[Viewpoint]Jobs for university studentsMy son is a university student and had a part-time job during summer vacation.
He worked as a kitchen assistant at a Western restaurant in a department store near my house.
From daytime till late in the evening, he worked hard making salads, baking cookies, peeling kiwis and washing dishes.
During busy hours in the afternoon, he didn’t even have time for a lunch break. He could only have lunch after 4 p.m.
He said he had a terrible time when one of the kitchen employees went on a holiday, because the employer did not make up for the loss of manpower.
I grew especially upset when I saw him return home with a burn from the cooking equipment on his hand, but I refrained from forcing him to quit the job because I thought it could be a good experience for him. It wasn’t.
He earned 3,200 won ($3.40) an hour. The restaurant management exploited temporary workers despite a government mandated minimum wage of 3,480 won an hour. They may have reduced his pay because he was a trainee.
Now I regret allowing him to work there.
After around a month and 10 days’ work at the restaurant, he made 1.1 million won and said, “I can understand why temporary workers stage protest rallies.”
Although they earn less than the minimum wage, many university students experienced difficulty finding a part-time job last summer.
They even recently coined a new word, “88-man won ($936) generation.” The term hints at the low salary level of irregular workers in their 20s.
There are some who claim that people in their 40s and 50s are exploiting the wages of those in their 20s.
There are also people who point out that the post-386 generation, or those born after the 1960s, have strong antagonism toward the 386 generation, which they think is responsible for current economic difficulties and the high unemployment rate.
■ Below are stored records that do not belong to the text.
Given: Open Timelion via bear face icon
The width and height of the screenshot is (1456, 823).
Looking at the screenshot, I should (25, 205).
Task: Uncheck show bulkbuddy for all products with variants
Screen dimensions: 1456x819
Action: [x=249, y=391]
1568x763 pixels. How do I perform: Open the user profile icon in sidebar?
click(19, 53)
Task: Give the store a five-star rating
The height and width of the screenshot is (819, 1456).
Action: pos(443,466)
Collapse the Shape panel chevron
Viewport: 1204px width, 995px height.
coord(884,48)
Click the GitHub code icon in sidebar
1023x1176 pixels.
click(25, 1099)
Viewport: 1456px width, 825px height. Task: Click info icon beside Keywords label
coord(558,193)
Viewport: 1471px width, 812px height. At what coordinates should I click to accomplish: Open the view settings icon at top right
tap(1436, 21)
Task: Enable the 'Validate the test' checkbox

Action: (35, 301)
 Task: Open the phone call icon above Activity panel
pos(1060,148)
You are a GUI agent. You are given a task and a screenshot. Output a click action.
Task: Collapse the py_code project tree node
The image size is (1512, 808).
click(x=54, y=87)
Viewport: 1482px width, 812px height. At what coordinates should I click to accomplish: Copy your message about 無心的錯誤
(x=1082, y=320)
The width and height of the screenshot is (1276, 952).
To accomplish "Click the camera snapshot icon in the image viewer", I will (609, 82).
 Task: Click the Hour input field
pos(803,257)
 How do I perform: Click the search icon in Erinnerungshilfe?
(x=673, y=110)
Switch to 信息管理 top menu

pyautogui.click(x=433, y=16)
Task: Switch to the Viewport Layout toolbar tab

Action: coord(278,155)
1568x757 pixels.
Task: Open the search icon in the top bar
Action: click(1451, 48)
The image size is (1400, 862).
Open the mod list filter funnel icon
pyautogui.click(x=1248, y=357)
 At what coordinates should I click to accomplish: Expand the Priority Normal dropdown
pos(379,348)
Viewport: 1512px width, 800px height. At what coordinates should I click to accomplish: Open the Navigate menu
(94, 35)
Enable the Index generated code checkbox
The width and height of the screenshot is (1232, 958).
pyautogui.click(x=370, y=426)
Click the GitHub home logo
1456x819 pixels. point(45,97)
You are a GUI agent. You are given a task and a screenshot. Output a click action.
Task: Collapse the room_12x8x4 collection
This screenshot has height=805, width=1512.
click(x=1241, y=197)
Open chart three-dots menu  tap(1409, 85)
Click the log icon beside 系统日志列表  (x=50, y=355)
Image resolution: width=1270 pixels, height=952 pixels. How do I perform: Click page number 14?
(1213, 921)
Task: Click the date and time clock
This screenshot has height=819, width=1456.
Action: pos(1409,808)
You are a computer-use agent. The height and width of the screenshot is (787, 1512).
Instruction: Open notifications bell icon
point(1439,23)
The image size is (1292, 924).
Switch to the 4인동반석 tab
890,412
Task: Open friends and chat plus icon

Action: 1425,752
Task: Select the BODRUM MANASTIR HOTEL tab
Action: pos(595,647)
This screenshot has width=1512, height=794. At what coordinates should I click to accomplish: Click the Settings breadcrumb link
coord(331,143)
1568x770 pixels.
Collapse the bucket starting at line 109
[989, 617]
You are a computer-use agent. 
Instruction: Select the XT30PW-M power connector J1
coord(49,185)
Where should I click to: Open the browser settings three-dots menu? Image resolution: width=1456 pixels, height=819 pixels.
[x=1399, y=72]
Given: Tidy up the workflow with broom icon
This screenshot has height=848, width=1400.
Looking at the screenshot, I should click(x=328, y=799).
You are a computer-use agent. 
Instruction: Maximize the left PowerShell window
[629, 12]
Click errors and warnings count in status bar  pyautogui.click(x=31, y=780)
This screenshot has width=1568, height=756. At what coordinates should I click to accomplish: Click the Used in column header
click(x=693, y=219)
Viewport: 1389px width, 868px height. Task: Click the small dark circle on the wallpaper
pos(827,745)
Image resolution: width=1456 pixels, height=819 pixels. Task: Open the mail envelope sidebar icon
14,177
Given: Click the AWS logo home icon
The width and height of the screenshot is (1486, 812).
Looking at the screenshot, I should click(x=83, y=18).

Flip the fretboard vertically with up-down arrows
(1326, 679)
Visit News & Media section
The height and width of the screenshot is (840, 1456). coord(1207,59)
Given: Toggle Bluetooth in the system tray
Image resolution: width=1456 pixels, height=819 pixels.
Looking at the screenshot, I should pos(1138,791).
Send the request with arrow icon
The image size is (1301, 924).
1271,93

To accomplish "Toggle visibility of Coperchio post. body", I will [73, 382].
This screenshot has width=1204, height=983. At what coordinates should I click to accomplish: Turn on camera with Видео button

Let’s talk for a moment about the “magnified employment rate.”
The rate is calculated by dividing the number of workers that businesses need by the number of job seekers.
Last year in Korea, the magnified employment rate of university graduates was 0.25. It means that four university graduates competed for one job.
In Japan, the situation is completely the opposite.
The rate for those who will graduate from university next year is 2.14. Job opportunities abound in Japan.
Regardless of business type, whether a restaurant or a super- market, the business owners cry out that there won’t be customers if they don’t cut prices drastically.
It has been a long time since they sold a rice roll with dried laver for 1,000 won and a roasted pork dish for 3,000 won.
Until a few years ago, Japan was in a similar situation.
In 2003, the average wage for a part-time job was 898 yen ($7.74) per hour, but it has gone up to 980 yen because of the labor shortage.
McDonald’s in Japan managed to survive by cutting prices drastically when the Japanese economy was in a depression.
But they succeeded by raising prices of 60 percent of their menu items after improving their quality in May of last year.
It is even symbolic that the Goodwill Group, which flourished on the tide of economic depression since it opened in 1995, is in a business downturn nowadays.
The group, which mainly provides temporary workers to small companies and attends to aged people, has made some money so far.
When it started business, the number of job seekers registered with the Goodwill Group was around 1,800, but they say that the number has grown to 2.78 million now. What rapid growth that is.
As business enters a booming stage and wages go up, however, the group has started to stagger.
It has recorded a deficit of 30 billion yen in the first half of this year.
What is worse is that a lawsuit is pending against the group on charges of exploiting the wages of students employed as part-time workers, according to news reports in the July 16 and Aug. 24 issues of the Asahi Shimbun.
In Korea, the number of workers who applied for unemployment allowance reached a high, exceeding 369,000 in the first half of this year.
It may be natural that university students who experience difficulty while finding a part-time job while in school are eager to obtain stable jobs as public servants, teachers or employees at a public enterprise.
Government offices and public enterprises are important and worthwhile targets for work seekers, but such high zeal for employment at them is certainly not a healthy sign.
On this point, too, Japan is at the other end of the spectrum.
Almost all local autonomous organizations are on alert because applicants for teaching jobs at local schools are decreasing.
Some local governments compete for teachers by opening the jobs in their area to applicants in other local provinces.
For some years, the starting pay of small- and medium-sized businesses in Japan has been higher than that of big businesses.
They pay more to attract talented people.
This is the reason why I dislike people who have no fear of wasting tax money.
They are the ones who have never made money with their own hands yet go around shouting about democracy and peace whenever they open their mouths.
*The writer is an editorial writer of the JoongAng Ilbo.